In the past few years the din of diversity has so thoroughly drowned out all other defenses of racial preferences that it is difficult to recall that such was not always the case, that other justifications were once prominent and even dominant. And to those of us critical of racial preference, the diversity rationale is so thin and transparently disingenuous that it is especially difficult for us to acknowledge that there is a strong moral base to much of its appeal.
Critics of preferences argue — persuasively, in my view — that the arguments put forward to justify them undermine the principle of non-discrimination, but that should not lead us to ignore or deny that those arguments do have an appealing moral component. Just as with the ill-fated experiment of busing to achieve racial balance, they are intended to promote integration and, perhaps most powerfully, to do away with caste.
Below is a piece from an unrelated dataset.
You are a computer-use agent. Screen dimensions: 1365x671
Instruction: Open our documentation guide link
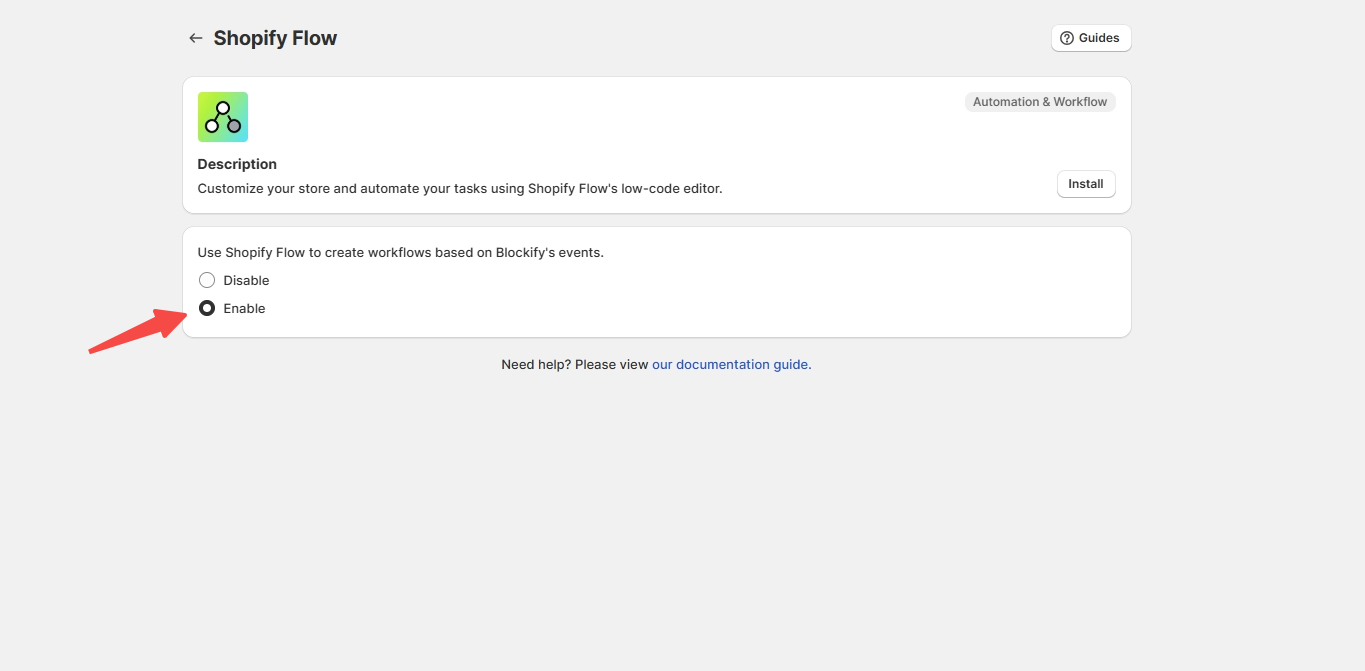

In fact, many of the most prominent defenders of preferences have based their arguments on the necessity of eradicating caste. Nathan Glazer, for example, abandoned his earlier (and quite trenchant) criticism of preferences (discussed most recently here, and earlier here) because he came to believe that without them blacks would remain a lower caste. (See James Traub, “Nathan Glazer Changes His Mind, Again,” New York Times Magazine, June 28, 1998) Similarly, Owen Fiss, an influential Yale law professor who has always defended preferences, found the diversity rationale “wanting” as recently as 1997. Fiss, too, found the eradication of caste to be the only compelling justification for the discrimination inherent in preferences.
The diversity rationale seems shallow and lacking the compelling quality needed to justify the hardships created by preferential treatment. It has little appeal outside the university context — for example, among production workers or guard-rail contractors. Even in the university, diversity seems an incomplete justification, since it doesn’t provide any basis for choosing what kinds of diversity we should favor. Why, we are left to wonder, should we give a plus to blacks but not to members of religious groups that might be underrepresented?
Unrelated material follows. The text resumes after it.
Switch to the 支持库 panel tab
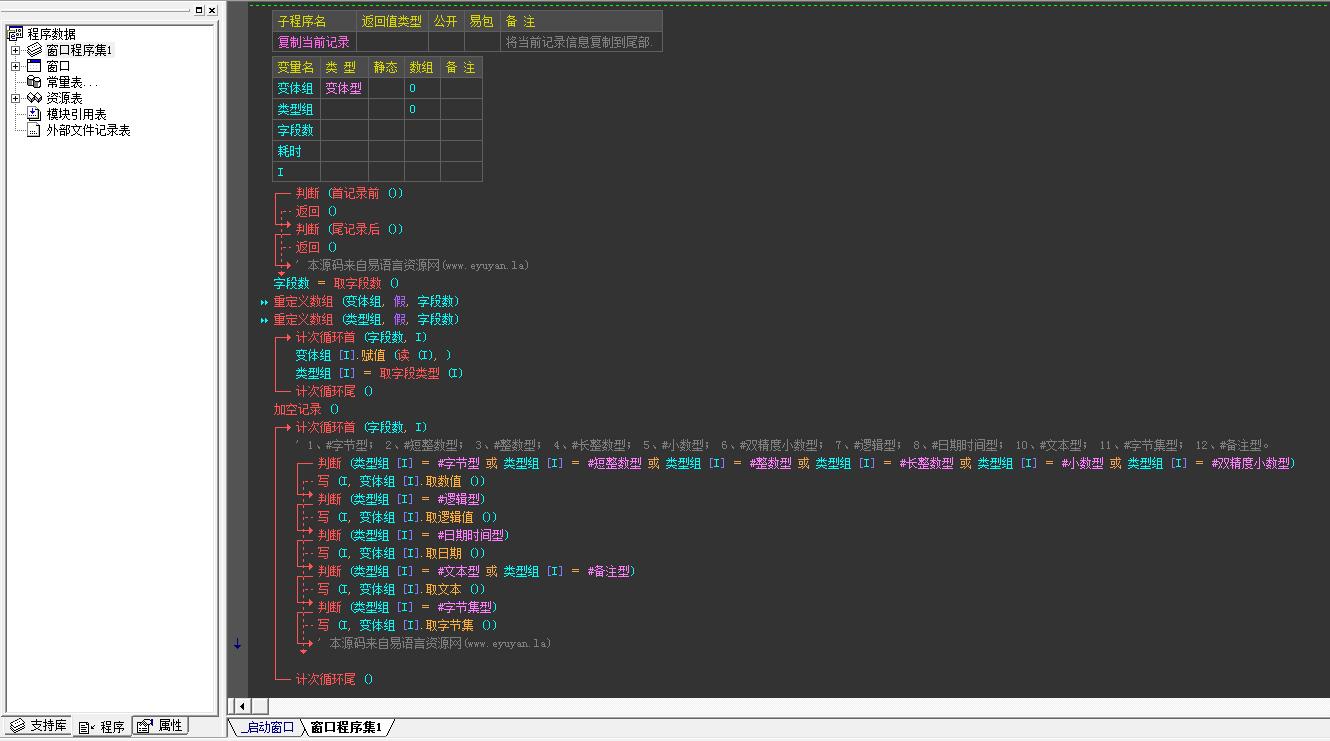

Rather than thinking of affirmative action in terms of diversity or compensation, we should see it as a structural remedy for a structural problem: as a means of eradicating the caste structure that now mars our society and that has its roots in slavery and the segregation of Jim Crow. By giving blacks a greater share of the privileged positions of society, affirmative action improves the relative position of the group that lies at the bottom of the heap. It aims to end the racial ordering of American society. (Owen Fiss, “Affirmative Action: Beyond Diversity,” Washington Post OpEd, May 27, 1997)
This is not the place to argue with Fiss’s failure to explain what precisely is bad about “the racial ordering of American society” if discrimination on the basis of race is not wrong in and of itself. (If I were to make that argument, I would begin by observing that society has to be “ordered” some way or other. If racial discrimination is no different from or worse than other forms of discrimination — class, geography, where your parents went to school, etc., etc. — then why is racial ordering worse than other forms of ordering? Most of us instinctively know that it is, because we have internalized the very principle that Fiss et. al. would have us discard — that every person has a right be treated “without regard” to race.)
Given their commendable sensitivity to matters of caste, it is surprising that more liberals have not shown more concern about the caste society that is rapidly being created by the combustible mixture of their softness on “multiculturalism” with the dramatic increase in immigration from Mexico and Latin America over the past generation.
This subject is addressed — eloquently, as usual — by Victor Davis Hanson in his new book, Mexifornia: A State of Becoming. Hanson warns, with evidence, that we are faced with a very real possibility of becoming an “apartheid nation, with great distances between its elite and mass, which threatens all prosperity and turns the state into the poorest part.” Racial preferences in college admissions, even if practiced as widely as liberals in their wildest dreams would like, would be as nothing against this threat. (See reviews of Hanson and here.)
It has often been said that in America conservatives stand on the shoulders of dead revolutionaries, but it is no less true that today’s liberals depend on the success of dead racists. In that regard, I have often pointed to the irony of contemporary liberals celebrating the failure of Reconstruction radicals to write colorblindess into the 14th Amendment and hence their (the liberals’) rejection of Justice John Marshall Harlan’s dissenting view, in Plessy, that “our Constitutution is colorblind.” (See, for example, here and here.) Further demonstrating the conservative roots of contemporary liberalism, the caste-like cultural confederacy called for by the multiculturalism so popular on the left — and that is in fact now emerging — must be making that great theorist of minority rights, John C. Calhoun, smile from down below.